By Nursing Home Law Center
Of course, no one ever enters a medical facility expecting to get sicker. Unfortunately, thousands of people who enter nursing homes and hospitals every year for medical treatment or rehabilitative care wind up developing a complication that is more painful and enduring than they ever could have imagined — the development of a pressure ulcer.
Pressure ulcers are wounds that frequently develop on bony areas of the body where there is little tissue to distribute the pressure from the surface that they are sitting or laying on over extended periods. For this reason, the most common areas of the body where pressure ulcers develop are: hips, elbows, heels and the area of the lower back known as the coccyx.
The medical community has embraced a staging system to grade pressure ulcers as they progress. The four stage scaling system uses identifiable characteristics present in various types of wounds to help professionals in the treatment of the pressure ulcers as well.
The National Pressure Ulcer Advisory Panel (NPUAP) has devised the most widely accepted pressure ulcer staging scale. Below are the guidelines as proposed by NPUAP:
Stage I Pressure Ulcer: Intact skin with non-blanchable redness of a localized area usually over a bony prominence. Darkly pigmented skin may not have visible blanching; its color may differ from the surrounding area. The area may be painful, firm, soft, warmer or cooler as compared to adjacent tissue. Stage I may be difficult to detect in individuals with dark skin tones. May indicate “at risk” persons (a heralding sign of risk).

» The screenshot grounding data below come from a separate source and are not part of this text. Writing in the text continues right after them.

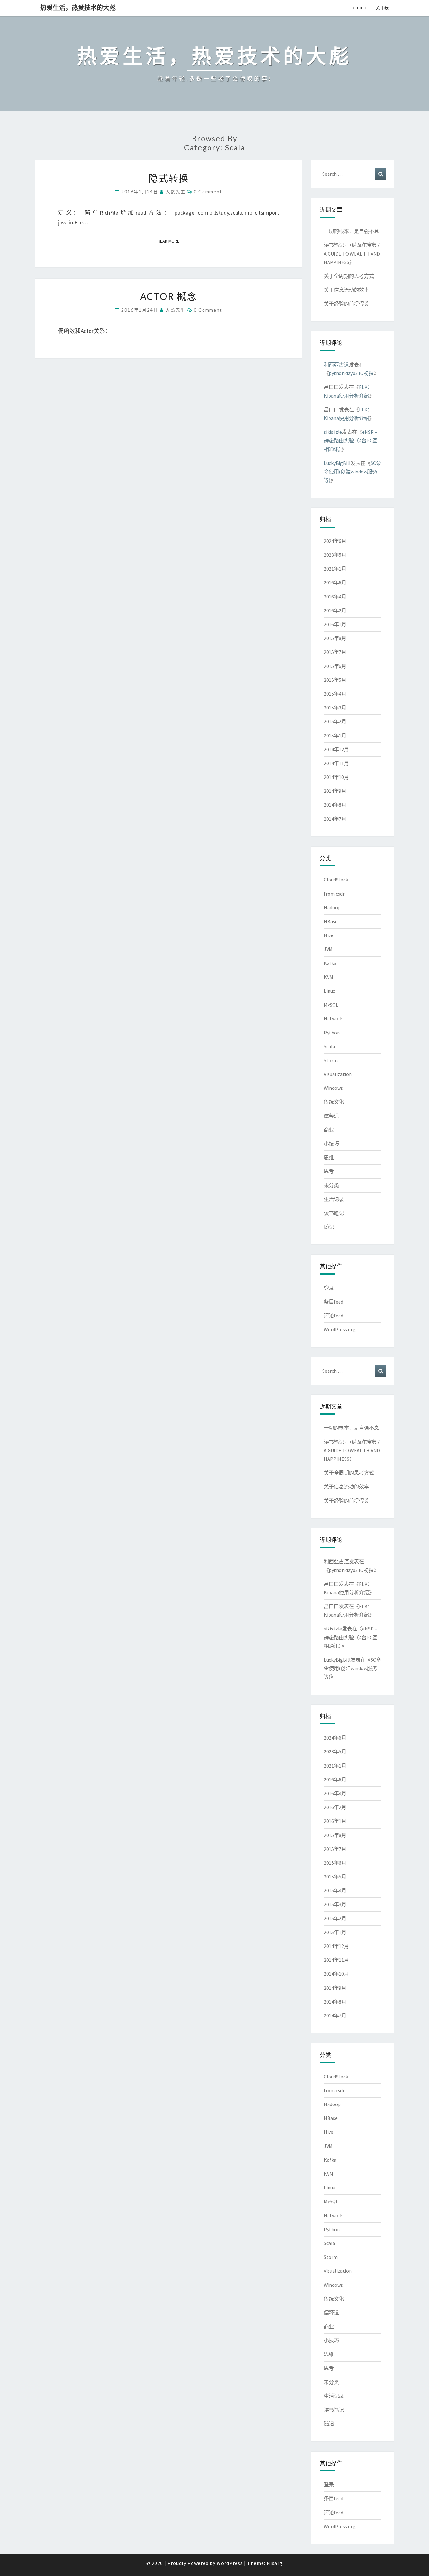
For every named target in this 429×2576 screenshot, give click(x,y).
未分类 (331, 1185)
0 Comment (208, 191)
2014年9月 (335, 791)
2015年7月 (335, 652)
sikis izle (333, 432)
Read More (170, 241)
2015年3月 (335, 707)
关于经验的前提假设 (346, 304)
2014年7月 (335, 819)
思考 (329, 1171)
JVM (328, 949)
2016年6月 (335, 582)
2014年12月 (336, 749)
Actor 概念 (168, 296)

Stage II Pressure Ulcer: Partial thickness loss of dermis presenting as a shallow open ulcer with a red pink wound bed, without slough. May also present as an intact or open/ruptured serum-filled blister. Presents as a shiny or dry shallow ulcer without slough or bruising. This stage should not be used to describe skin tears, tape burns, perineal dermatitis, maceration or excoriation.

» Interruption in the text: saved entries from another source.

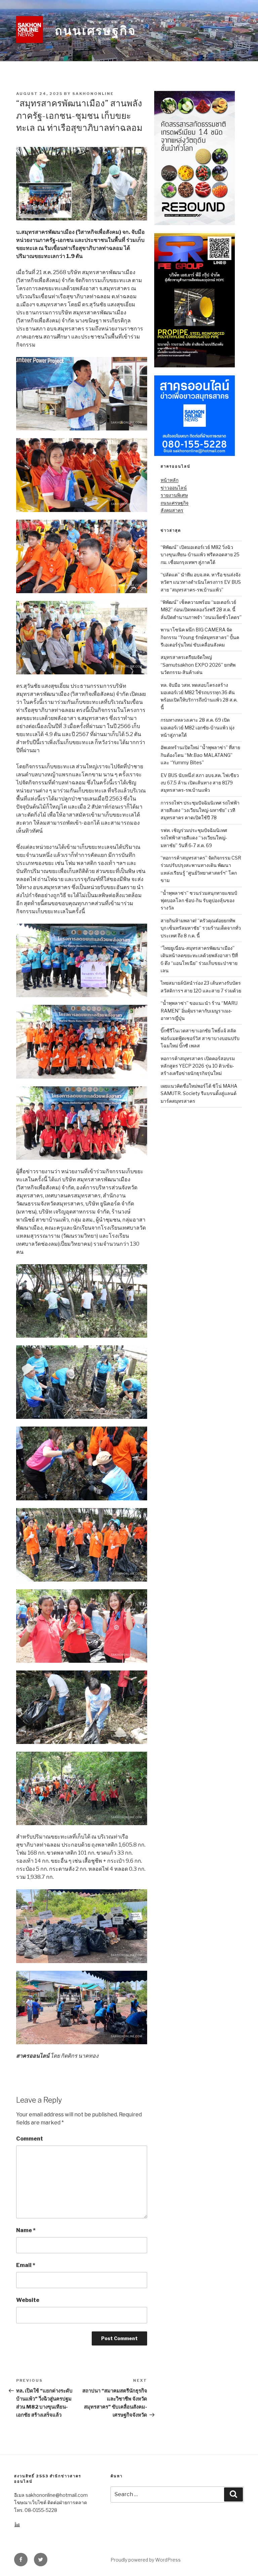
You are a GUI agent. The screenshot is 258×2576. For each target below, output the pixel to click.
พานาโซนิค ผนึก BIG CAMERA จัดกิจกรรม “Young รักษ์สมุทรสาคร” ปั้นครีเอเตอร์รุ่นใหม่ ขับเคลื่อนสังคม (200, 637)
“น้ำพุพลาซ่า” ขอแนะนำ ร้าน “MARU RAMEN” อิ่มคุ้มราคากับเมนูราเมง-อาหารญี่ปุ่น (199, 1010)
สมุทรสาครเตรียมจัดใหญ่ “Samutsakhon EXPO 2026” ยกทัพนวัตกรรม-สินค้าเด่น (198, 664)
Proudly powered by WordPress (146, 2560)
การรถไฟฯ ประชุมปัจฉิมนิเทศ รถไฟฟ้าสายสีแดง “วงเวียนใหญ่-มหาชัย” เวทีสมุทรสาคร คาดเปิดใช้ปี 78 (200, 810)
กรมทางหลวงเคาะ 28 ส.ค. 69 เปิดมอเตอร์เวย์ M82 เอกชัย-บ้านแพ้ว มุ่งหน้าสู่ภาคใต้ (197, 727)
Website (27, 2300)
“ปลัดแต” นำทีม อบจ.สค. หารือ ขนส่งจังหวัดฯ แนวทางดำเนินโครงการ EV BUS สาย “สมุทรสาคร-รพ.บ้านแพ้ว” (201, 582)
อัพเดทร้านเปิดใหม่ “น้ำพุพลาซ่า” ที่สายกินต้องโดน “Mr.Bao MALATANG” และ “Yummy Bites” (200, 754)
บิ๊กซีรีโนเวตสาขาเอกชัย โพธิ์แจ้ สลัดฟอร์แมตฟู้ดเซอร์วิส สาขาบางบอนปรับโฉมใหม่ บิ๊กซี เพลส (200, 1038)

Stage III Pressure Ulcer: Full thickness tissue loss. Subcutaneous fat may be visible but bone, tendon or muscle are not exposed. Slough may be present but does not obscure the depth of tissue loss. May include undermining and tunneling. The depth of a stage III pressure ulcer varies by anatomical location. The bridge of the nose, ear, occiput and malleolus do not have subcutaneous tissue and stage III ulcers can be shallow. In contrast, areas of significant adiposity can develop extremely deep stage III pressure ulcers. Bone/tendon is not visible or directly palpable.

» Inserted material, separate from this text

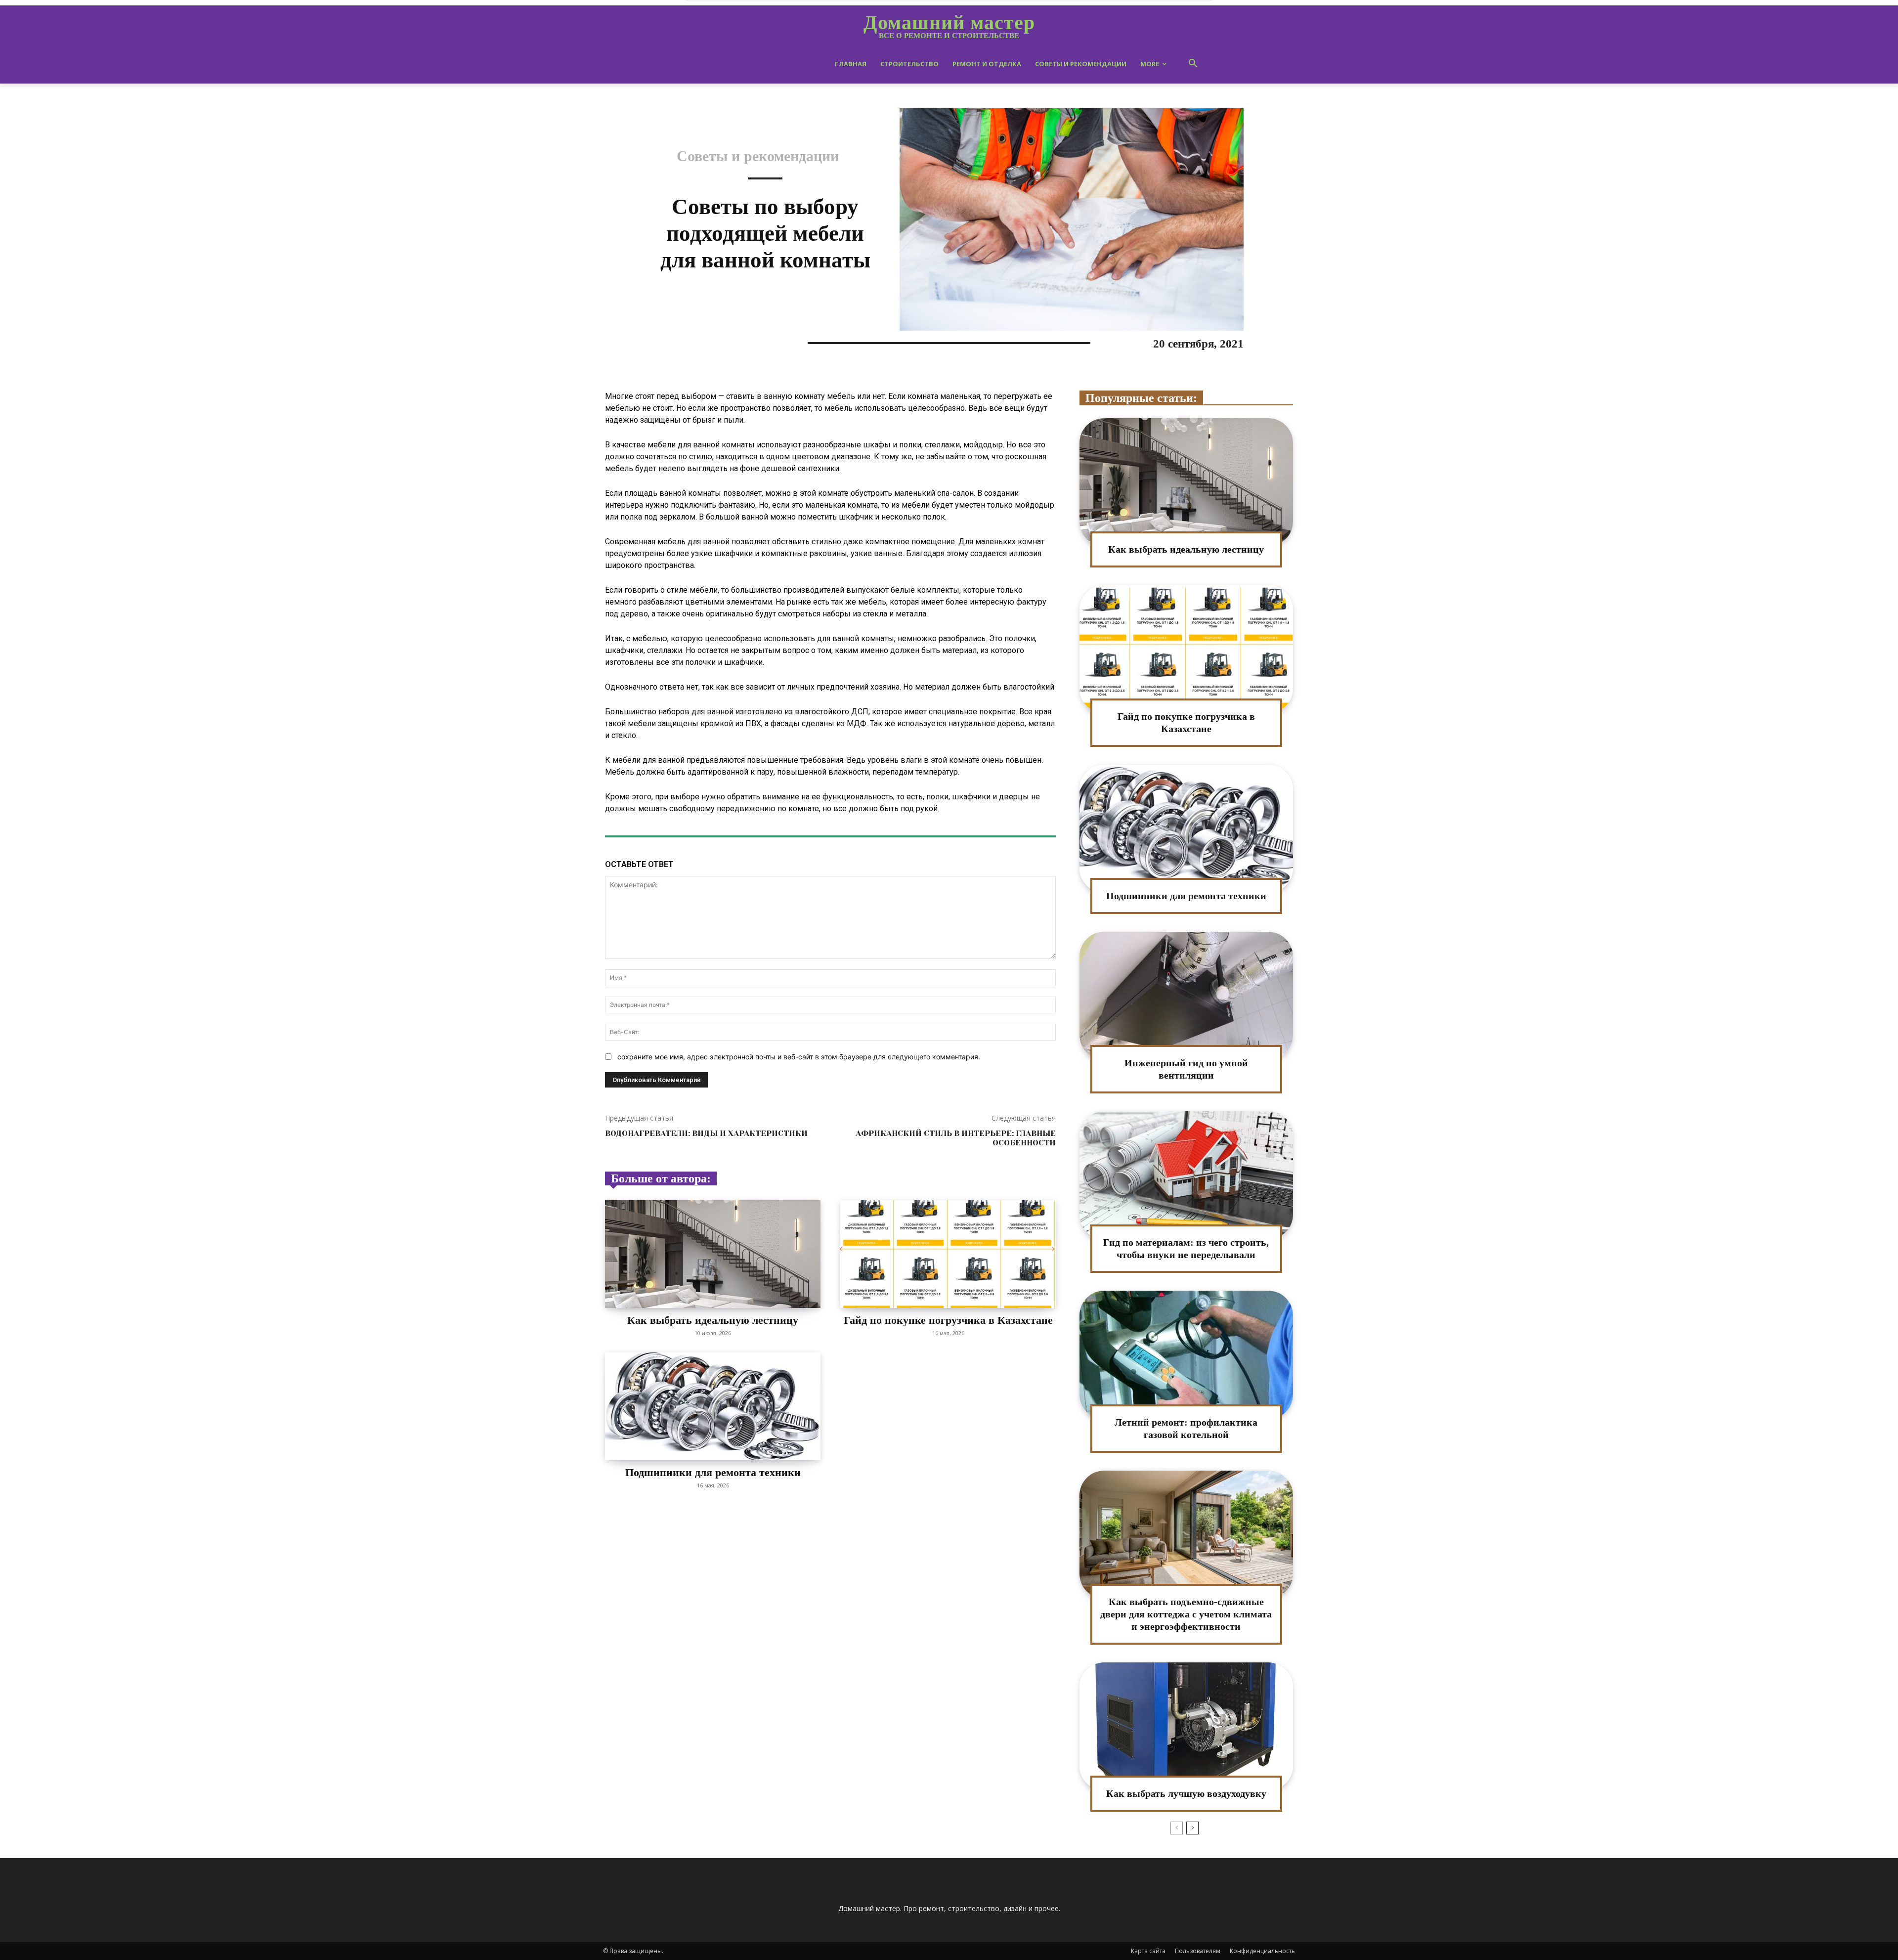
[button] (1193, 64)
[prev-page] (1176, 1828)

Stage IV Pressure Ulcer: Full thickness tissue loss with exposed bone, tendon or muscle. Slough or eschar may be present on some parts of the wound bed. Often include undermining and tunneling. The depth of a stage IV pressure ulcer varies by anatomical location. The bridge of the nose, ear, occiput and malleolus do not have subcutaneous tissue and these ulcers can be shallow. Stage IV ulcers can extend into muscle and/or supporting structures (e.g., fascia, tendon or joint capsule) making osteomyelitis possible. Exposed bone/tendon is visible or directly palpable.
Unstageable Pressure Ulcer: Full thickness tissue loss in which the base of the ulcer is covered by slough (yellow, tan, gray, green or brown) and/or eschar (tan, brown or black) in the wound bed. Until enough slough and/or eschar is removed to expose the base of the wound, the true depth, and therefore stage, cannot be determined. Stable (dry, adherent, intact without erythema or fluctuance) eschar on the heels serves as “the body’s natural (biological) cover” and should not be removed.
Given the severity of pressure ulcer progression and ensuing complications, it is imperative that staff at medical facilities identify and begin a course of treatment as soon as there is evidence of a pressure ulcer in order to avoid the dibilitiating complications that typically accompany this condition.